● **Task brief**:
Continue the lecture summary on causality and experimentation below, starting right after its last sentence about underpowered studies and false discoveries.

● **Document passage**:

____________________

This was our second lecture on causality and experimentation, in which we discussed statistical inference and reproducibility for randomized experiments as well as the design and analysis of natural experiments.

The previous lecture provided a high-level overview of experimentation, focusing on randomized experiments as the gold standard for causal inference. In the first part of this lecture we discussed how to reliably design and analyze randomized experiments. We began with a review of statistical inference, following Yakir’s approach of using simulations to look at sampling distributions, point estimates, confidence intervals, hypothesis testing, and power calculations. The basic idea is that you can circumvent a good deal of theory and simulate things directly by repeatedly sampling data to arrive at the usual results for inference and testing. This has the downside that it’s computationally expensive, but the upside that it presents statistics in a clear, concrete, and practical manner. See here for the code, and the visually appealing Seeing Theory site for more.

Then we discussed several ways in which randomized experiments can go wrong, including small samples sizes, multiple hypothesis testing, post-hoc data analysis and p-hacking.
The combination of these effects has led to a replication crisis in the social sciences, wherein researchers have found that a number of published experimental findings have failed to replicate in followup studies.
Following Felix Schönbrodt’s excellent blog post, we discussed how underpowered studies lead to false discoveries.

____________________

● **Dataset excerpt**:
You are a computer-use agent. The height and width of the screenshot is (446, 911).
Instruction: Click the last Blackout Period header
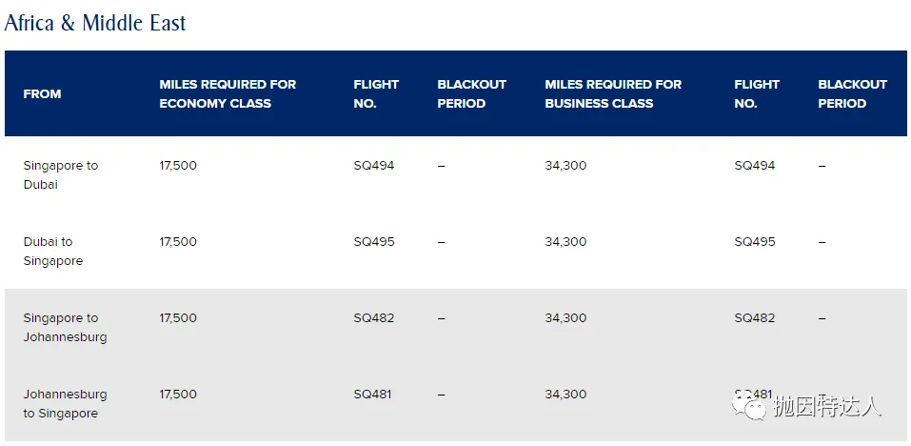tap(852, 93)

____________________

● **Output for this exercise**:
While these issues are complex, there are few best practices (e.g., running pilot studies followed by pre-registration of high-powered, large-scale experiments) that can help mitigate these concerns.
Registered reports are a particularly attractive solution, wherein researchers write up and submit an experimental study for peer review *before* the study is conducted.
Reviewers make an acceptance decision at this point based on the merit of the study, and, if accepted, it is published regardless of the results.
Finally, we briefly touched on ethical and practical concerns of running randomized experiments, looking at Facebook’s study of emotional contagion and Kohavi et. al.’s practical tips for running A/B tests.

In the second part of lecture we moved on to natural experiments. We followed Dunning’s treatment of instrumental variables (IV) by looking at randomized experiments with non-compliance, where there’s a difference between assignment to treatment (e.g., whether you’re told to take a drug) versus receipt of treatment (e.g., whether you actually take it). The basic idea is that we can estimate two separate quantities: the effect of being assigned a treatment and the odds of actually complying with that assignment. Dividing the former by the latter provides an estimate of the causal effect of actually receiving the treatment. Furthermore, we can extend this analysis to situations in which nature provides the randomization instead of a researcher flipping a coin, in which case the source of randomness is referred to as an “instrument” that systematically shifts the probability of being treated. Classic examples include lotteries or weather events. We briefly looked an example of the latter in a recent paper that uses random variations in weather to study peer effects of exercise in social networks. We concluded with a discussion about the benefits and limitations of traditional approaches to finding and arguing for valid instruments, and looked at an example of data-driven approaches to finding instruments.

References:

- Chapters 12 and 13 of an Introduction to Statistical Thinking (With R, Without Calculus)
- Why Most Published Research Findings Are False
- Instrumental Variables by Thad Dunning (followup here)
- See Chapter 5 of Natural Experiments in the Social Sciences by Dunning for more detail
- Seeing Theory, a visual, simulation-based tour of statistics
- Felix Schönbrodt’s blog post and shiny app on misconceptions about p-values and false discoveries
- Calculating the power of a test
- Estimating the reproducibility of psychological science by Nosek, et. al.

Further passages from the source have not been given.